Baik inflasi maupun deflasi dapat memberikan dampak negatif yang signifikan pada perekonomian jika tidak dikendalikan. Inflasi yang terlalu tinggi akan menggerus daya beli konsumen, sementara deflasi dapat menurunkan aktivitas ekonomi secara keseluruhan karena konsumen cenderung menunda pembelian, berharap harga akan terus turun.
Inflasi dalam skala yang moderat sebenarnya bisa menjadi tanda positif bagi perekonomian. Ketika harga naik secara perlahan, hal ini seringkali mencerminkan permintaan yang kuat di pasar dan pertumbuhan ekonomi yang sehat. Akan tetapi, inflasi yang berlebihan atau hiperinflasi dapat menyebabkan kehancuran ekonomi. Sejarah telah mencatat beberapa contoh tragis dari hiperinflasi, seperti yang terjadi di Zimbabwe pada awal 2000-an atau Jerman pada era Weimar setelah Perang Dunia I. Dalam kondisi ini, harga barang bisa naik secara eksponensial dalam waktu singkat, sehingga uang kehilangan nilainya dengan cepat.
Inflasi yang tinggi juga dapat menyebabkan ketidakpastian dalam pengambilan keputusan ekonomi. Konsumen dan bisnis menjadi kesulitan memprediksi biaya di masa depan, yang pada akhirnya dapat menurunkan investasi dan konsumsi. Di samping itu, inflasi tinggi juga merugikan mereka yang memiliki pendapatan tetap, seperti pensiunan, karena daya beli mereka tergerus oleh kenaikan harga.
Namun, inflasi yang terkendali (sekitar 2-3% per tahun, menurut banyak ekonom) dianggap sebagai tanda perekonomian yang tumbuh stabil. Pemerintah dan bank sentral sering kali menggunakan kebijakan moneter, seperti menaikkan suku bunga, untuk menekan laju inflasi agar tetap berada di batas yang aman.
Deflasi mungkin terdengar seperti kabar baik bagi konsumen karena harga barang menjadi lebih murah. Namun, penurunan harga yang terus-menerus dapat membawa efek jangka panjang yang jauh lebih merusak. Salah satu dampak deflasi yang paling berbahaya adalah penurunan aktivitas ekonomi. Ketika harga barang dan jasa turun, konsumen seringkali memilih untuk menunda pembelian mereka dengan harapan harga akan semakin turun. Akibatnya, permintaan terhadap barang dan jasa menurun, yang kemudian memicu penurunan produksi dan menyebabkan perusahaan-perusahaan mengalami kerugian.

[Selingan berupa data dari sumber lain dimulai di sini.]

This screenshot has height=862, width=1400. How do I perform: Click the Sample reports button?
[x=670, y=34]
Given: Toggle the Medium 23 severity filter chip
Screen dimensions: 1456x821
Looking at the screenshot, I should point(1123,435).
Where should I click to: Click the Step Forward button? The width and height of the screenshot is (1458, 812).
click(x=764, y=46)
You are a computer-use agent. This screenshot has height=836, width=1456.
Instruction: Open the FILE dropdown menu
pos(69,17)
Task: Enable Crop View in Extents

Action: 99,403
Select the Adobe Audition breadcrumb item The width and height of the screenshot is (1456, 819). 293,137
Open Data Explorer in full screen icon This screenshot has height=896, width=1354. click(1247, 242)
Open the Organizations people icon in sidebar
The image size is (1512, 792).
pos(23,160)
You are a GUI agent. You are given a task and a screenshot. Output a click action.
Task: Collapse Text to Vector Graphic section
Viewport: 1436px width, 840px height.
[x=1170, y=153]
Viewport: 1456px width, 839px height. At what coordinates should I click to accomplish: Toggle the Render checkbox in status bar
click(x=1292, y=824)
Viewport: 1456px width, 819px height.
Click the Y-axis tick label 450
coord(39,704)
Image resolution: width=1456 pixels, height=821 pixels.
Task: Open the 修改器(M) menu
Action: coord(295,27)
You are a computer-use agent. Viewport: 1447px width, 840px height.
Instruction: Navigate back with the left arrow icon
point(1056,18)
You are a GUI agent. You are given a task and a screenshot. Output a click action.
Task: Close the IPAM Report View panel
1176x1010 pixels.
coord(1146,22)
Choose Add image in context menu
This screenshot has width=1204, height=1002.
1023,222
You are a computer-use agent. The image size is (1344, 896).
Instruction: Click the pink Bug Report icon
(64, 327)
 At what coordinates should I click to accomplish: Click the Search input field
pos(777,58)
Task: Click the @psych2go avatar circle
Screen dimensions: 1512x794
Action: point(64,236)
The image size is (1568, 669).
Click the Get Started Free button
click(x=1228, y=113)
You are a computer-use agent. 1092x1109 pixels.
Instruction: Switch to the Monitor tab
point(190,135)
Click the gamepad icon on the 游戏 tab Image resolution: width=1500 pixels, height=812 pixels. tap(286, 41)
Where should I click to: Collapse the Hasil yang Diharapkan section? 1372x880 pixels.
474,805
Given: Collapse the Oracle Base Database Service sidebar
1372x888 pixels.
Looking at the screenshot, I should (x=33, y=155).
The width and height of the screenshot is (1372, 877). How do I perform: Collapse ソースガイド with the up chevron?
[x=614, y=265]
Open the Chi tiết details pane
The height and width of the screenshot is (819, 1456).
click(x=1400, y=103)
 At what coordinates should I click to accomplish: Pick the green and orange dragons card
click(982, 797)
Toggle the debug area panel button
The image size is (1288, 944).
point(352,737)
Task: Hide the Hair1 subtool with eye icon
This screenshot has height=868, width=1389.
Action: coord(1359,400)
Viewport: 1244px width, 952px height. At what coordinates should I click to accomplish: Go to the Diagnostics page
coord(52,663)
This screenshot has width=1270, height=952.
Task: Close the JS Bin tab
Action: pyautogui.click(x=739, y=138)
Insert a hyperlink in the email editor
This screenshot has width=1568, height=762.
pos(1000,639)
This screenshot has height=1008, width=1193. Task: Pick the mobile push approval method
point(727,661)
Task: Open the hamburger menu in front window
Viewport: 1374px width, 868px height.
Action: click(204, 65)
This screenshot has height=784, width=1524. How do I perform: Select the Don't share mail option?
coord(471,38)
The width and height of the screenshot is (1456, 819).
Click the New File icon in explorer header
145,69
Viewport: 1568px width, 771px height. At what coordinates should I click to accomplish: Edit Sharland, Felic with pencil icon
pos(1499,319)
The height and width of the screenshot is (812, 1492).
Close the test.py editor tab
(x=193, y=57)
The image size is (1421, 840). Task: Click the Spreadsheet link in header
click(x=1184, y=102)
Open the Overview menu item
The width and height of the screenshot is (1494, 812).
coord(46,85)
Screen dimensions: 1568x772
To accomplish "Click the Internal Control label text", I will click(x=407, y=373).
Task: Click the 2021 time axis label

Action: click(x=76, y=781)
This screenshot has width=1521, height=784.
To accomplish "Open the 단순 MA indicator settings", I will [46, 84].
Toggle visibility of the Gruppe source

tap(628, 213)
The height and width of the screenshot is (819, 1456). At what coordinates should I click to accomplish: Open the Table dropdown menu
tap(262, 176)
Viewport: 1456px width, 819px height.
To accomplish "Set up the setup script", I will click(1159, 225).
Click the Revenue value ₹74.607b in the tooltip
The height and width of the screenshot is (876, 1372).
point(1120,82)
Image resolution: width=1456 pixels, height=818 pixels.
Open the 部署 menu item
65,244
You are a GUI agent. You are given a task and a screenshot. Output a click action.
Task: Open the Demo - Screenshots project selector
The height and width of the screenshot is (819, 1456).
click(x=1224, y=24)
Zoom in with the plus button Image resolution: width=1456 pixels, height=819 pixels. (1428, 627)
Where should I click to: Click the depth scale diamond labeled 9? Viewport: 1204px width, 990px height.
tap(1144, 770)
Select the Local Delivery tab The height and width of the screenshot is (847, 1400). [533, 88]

Dalam jangka panjang, deflasi dapat menyebabkan apa yang disebut dengan spiral deflasi. Dalam kondisi ini, perusahaan-perusahaan harus mengurangi biaya produksi, seringkali dengan cara melakukan pemutusan hubungan kerja (PHK). Dengan lebih sedikit orang yang bekerja dan pendapatan yang lebih rendah, daya beli masyarakat terus menurun, yang kemudian memperburuk deflasi. Kondisi ini bisa sangat sulit dihentikan, karena ketika ekonomi terjebak dalam spiral deflasi, menjadi semakin sulit bagi pemerintah untuk memulihkan kepercayaan konsumen dan bisnis.
Salah satu contoh deflasi yang terkenal terjadi di Jepang pada era 1990-an, yang dikenal sebagai "Dekade Hilang." Meskipun Jepang adalah salah satu ekonomi terbesar di dunia, negara ini mengalami stagnasi yang berkepanjangan akibat deflasi, yang pada akhirnya menghambat pertumbuhan ekonomi negara tersebut selama bertahun-tahun.
Meski inflasi kerap menjadi sorotan, banyak ekonom berpendapat bahwa deflasi justru bisa lebih berbahaya, terutama bagi perekonomian modern. Deflasi sering kali lebih sulit diatasi dibandingkan inflasi. Ketika terjadi deflasi, suku bunga rendah sering kali tidak cukup untuk mendorong permintaan, dan bahkan penurunan suku bunga ke level nol sekalipun tidak bisa menggerakkan ekonomi. Ini yang sering disebut sebagai jebakan likuiditas, di mana kebijakan moneter kehilangan daya efektivitasnya dalam merangsang pertumbuhan.